■ **Supplied passage**
▼▼▼

Unmesh Patil:
Folks, I’m getting an error while initializing the controlplane node in the “Test cluster installation using kubeadm” lab. When I run kubeadm init with the given parameters, it throws up this error:-
> [etcd] Creating static Pod manifest for local etcd in “/etc/kubernetes/manifests”
> [wait-control-plane] Waiting for the kubelet to boot up the control plane as static Pods from directory “/etc/kubernetes/manifests”. This can take up to 4m0s
> [kubelet-check] Initial timeout of 40s passed.
> [kubelet-check] It seems like the kubelet isn’t running or healthy.
> [kubelet-check] The HTTP call equal to ‘curl -sSL http://localhost:10248/healthz’ failed with error: Get “http://localhost:10248/healthz”: dial tcp 127.0.0.1:10248: connect: connection refused.

▲▲▲

■ **Objective A**
In the kubeadm forum post, what is the initial kubelet-check timeout that has passed?
■ **Objective B**
Continue the kubeadm forum post from its last line.

■ **Given records**
▼▼▼

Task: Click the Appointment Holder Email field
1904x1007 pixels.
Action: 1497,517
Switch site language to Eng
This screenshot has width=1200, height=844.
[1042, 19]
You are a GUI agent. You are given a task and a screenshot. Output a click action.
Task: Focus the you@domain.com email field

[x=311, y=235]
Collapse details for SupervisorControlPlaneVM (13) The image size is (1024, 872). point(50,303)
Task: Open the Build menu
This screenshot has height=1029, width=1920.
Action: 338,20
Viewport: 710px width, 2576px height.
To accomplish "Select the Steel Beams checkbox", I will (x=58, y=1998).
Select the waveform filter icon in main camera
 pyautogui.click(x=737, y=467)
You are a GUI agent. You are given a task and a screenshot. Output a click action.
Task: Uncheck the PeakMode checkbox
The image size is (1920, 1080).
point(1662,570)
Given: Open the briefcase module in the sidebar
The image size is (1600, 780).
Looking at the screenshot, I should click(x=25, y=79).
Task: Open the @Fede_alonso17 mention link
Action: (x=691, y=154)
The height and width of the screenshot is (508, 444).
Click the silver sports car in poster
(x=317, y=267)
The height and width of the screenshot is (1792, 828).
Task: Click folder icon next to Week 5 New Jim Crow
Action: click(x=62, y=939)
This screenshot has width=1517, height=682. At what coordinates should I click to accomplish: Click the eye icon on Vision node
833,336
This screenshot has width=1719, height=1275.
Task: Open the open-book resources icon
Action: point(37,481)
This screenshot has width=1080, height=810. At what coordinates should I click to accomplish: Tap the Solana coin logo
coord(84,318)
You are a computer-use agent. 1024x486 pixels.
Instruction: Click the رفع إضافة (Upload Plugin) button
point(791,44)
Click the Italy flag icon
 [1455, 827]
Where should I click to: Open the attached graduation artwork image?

▲▲▲

■ **Response A**
40s

■ **Response B**
> [kubelet-check] It seems like the kubelet isn’t running or healthy.
> [kubelet-check] The HTTP call equal to ‘curl -sSL http://localhost:10248/healthz’ failed with error: Get “http://localhost:10248/healthz”: dial tcp 127.0.0.1:10248: connect: connection refused.
> [kubelet-check] It seems like the kubelet isn’t running or healthy.
> [kubelet-check] The HTTP call equal to ‘curl -sSL http://localhost:10248/healthz’ failed with error: Get “http://localhost:10248/healthz”: dial tcp 127.0.0.1:10248: connect: connection refused.
> [kubelet-check] It seems like the kubelet isn’t running or healthy.
> [kubelet-check] The HTTP call equal to ‘curl -sSL http://localhost:10248/healthz’ failed with error: Get “http://localhost:10248/healthz”: dial tcp 127.0.0.1:10248: connect: connection refused.
> [kubelet-check] It seems like the kubelet isn’t running or healthy.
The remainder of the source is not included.